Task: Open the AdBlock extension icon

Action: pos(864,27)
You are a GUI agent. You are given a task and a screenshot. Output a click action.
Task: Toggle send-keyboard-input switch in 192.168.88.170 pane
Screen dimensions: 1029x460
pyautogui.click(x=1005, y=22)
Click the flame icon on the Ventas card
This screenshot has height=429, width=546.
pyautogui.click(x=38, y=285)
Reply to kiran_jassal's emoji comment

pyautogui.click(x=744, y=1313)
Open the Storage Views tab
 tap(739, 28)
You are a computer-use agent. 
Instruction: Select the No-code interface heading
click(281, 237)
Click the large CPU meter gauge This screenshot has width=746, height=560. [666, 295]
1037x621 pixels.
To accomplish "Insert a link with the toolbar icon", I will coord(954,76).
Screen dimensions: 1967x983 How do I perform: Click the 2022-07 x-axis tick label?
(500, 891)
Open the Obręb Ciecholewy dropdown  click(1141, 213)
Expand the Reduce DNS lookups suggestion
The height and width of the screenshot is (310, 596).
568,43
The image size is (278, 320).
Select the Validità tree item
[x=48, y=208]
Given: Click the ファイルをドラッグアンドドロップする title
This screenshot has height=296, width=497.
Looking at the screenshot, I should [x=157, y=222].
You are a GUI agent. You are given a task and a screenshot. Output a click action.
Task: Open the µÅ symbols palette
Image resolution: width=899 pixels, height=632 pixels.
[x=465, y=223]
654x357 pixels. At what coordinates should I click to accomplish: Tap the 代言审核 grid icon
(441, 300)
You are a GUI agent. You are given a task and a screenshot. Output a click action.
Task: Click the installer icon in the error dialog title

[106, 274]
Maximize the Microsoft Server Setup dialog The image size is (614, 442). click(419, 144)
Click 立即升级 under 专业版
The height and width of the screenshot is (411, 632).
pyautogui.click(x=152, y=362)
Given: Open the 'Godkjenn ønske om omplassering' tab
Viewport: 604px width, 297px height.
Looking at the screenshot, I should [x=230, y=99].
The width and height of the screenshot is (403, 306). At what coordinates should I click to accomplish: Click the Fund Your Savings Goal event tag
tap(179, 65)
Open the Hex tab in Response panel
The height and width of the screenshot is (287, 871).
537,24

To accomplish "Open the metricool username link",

Work to do: Rewrite all of the data above, swapping "GUI agent" for "screen agent" wherever it appears and leaving everything else unchanged.

Response:
Task: Open the AdBlock extension icon

Action: pos(864,27)
You are a screen agent. You are given a task and a screenshot. Output a click action.
Task: Toggle send-keyboard-input switch in 192.168.88.170 pane
Screen dimensions: 1029x460
pyautogui.click(x=1005, y=22)
Click the flame icon on the Ventas card
This screenshot has height=429, width=546.
pyautogui.click(x=38, y=285)
Reply to kiran_jassal's emoji comment

pyautogui.click(x=744, y=1313)
Open the Storage Views tab
 tap(739, 28)
You are a computer-use agent. 
Instruction: Select the No-code interface heading
click(281, 237)
Click the large CPU meter gauge This screenshot has width=746, height=560. [666, 295]
1037x621 pixels.
To accomplish "Insert a link with the toolbar icon", I will coord(954,76).
Screen dimensions: 1967x983 How do I perform: Click the 2022-07 x-axis tick label?
(500, 891)
Open the Obręb Ciecholewy dropdown  click(1141, 213)
Expand the Reduce DNS lookups suggestion
The height and width of the screenshot is (310, 596).
568,43
The image size is (278, 320).
Select the Validità tree item
[x=48, y=208]
Given: Click the ファイルをドラッグアンドドロップする title
This screenshot has height=296, width=497.
Looking at the screenshot, I should [x=157, y=222].
You are a screen agent. You are given a task and a screenshot. Output a click action.
Task: Open the µÅ symbols palette
Image resolution: width=899 pixels, height=632 pixels.
[x=465, y=223]
654x357 pixels. At what coordinates should I click to accomplish: Tap the 代言审核 grid icon
(441, 300)
You are a screen agent. You are given a task and a screenshot. Output a click action.
Task: Click the installer icon in the error dialog title

[106, 274]
Maximize the Microsoft Server Setup dialog The image size is (614, 442). click(419, 144)
Click 立即升级 under 专业版
The height and width of the screenshot is (411, 632).
pyautogui.click(x=152, y=362)
Given: Open the 'Godkjenn ønske om omplassering' tab
Viewport: 604px width, 297px height.
Looking at the screenshot, I should [x=230, y=99].
The width and height of the screenshot is (403, 306). At what coordinates should I click to accomplish: Click the Fund Your Savings Goal event tag
tap(179, 65)
Open the Hex tab in Response panel
The height and width of the screenshot is (287, 871).
537,24

To accomplish "Open the metricool username link",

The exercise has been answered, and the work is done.